Neutral Dac?


I’m curious to see people’s opinions on what they believe is the most uncolored dac? Every dac I’ve tried seems to be a flavor that deviates from neutrality in some way (smooths things over, too bright, too soft on transients, lacks bass etc...). Is there a dac that people believe gets all the fundamentals correct with leaving very little sonic footprint? What is the cost threshold needed to achieve it? I’m surprised at my own findings recently but really curious if anyone else has been searching for a fundamentally uncolored dac and what they’ve found.
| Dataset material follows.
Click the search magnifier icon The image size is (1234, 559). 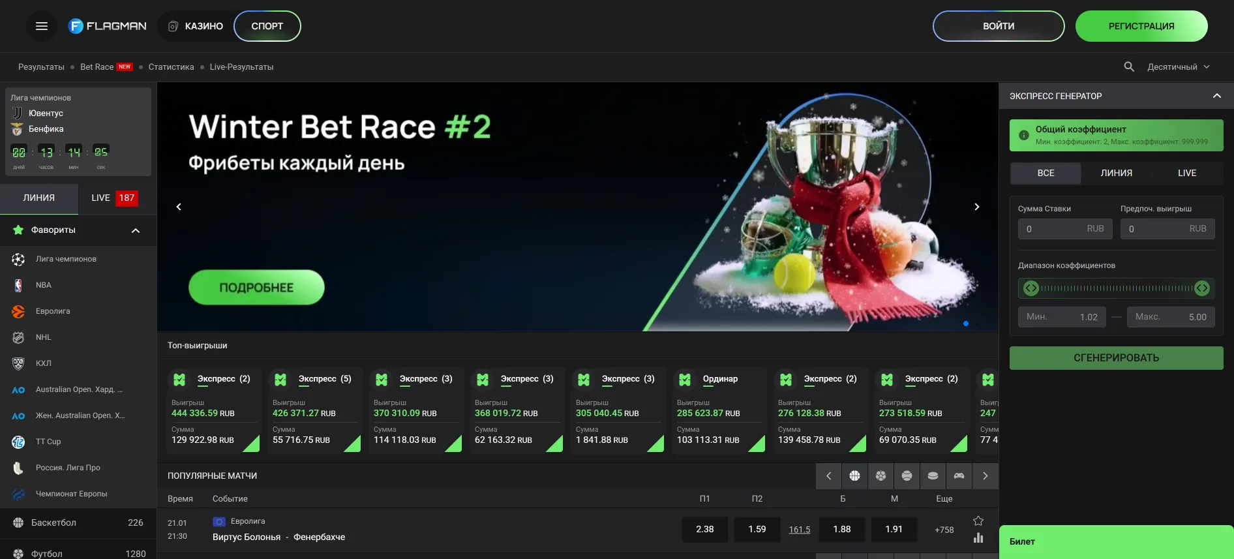point(1129,67)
   I realize the most obvious answer is "the dac with impeccable measurements" but I have also found some of them to sound unnatural (dry/bright).

schw06

Showing 3 responses by oddiofyl

I am a big believer in synergy.   I had a NAD m51.  Sounded great in my system.   Why I replaced it with the RME ,  I’ll never know.  
 

That’s not to say I didn’t like the RME , I did but the NAD has a more natural sound to me.  The RME is what you would expect from a studio DAC , clean and clear.  
 

I have an all tube system, have for a while.   Except the DAC.  I have always said I would never buy a tube DAC.   I guess my logic was that if it had tubes it would be colored and not true to the source.   
 

Then I put a LAB 12 DAC 1 Reference in the system and it’s like the best of body worlds.  Plenty of detail, great tone , body, it just rocks….
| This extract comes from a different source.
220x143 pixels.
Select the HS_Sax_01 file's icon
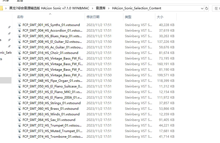(19, 120)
I honestly don’t care how it measures, If it’s considered neutral or lush, or whatever and however you want to describe it.  I only care about how it sounds in my system.  

Natural.   Yes.  Some DACs can sound more

like analog and less like digital.  Or bad digital anyway.   
 

If no one remembers the Sony CDP 101 is was only capable of 14 bit resolution.  The fact that it didn’t skip (usually) or have surface noise were it’s best attributes

I was playing mostly records at the time because there were only about a half a dozen rock CDs when it first came out.  They came out slowly, Classical music was getting released big time and pop / rock slowly followed 

we are definitely lucky to be able to buy great digital gear that most people can afford.   Maybe sacrifice here or there but see the value in a really good DAC.  The price / performance ratio has never been higher.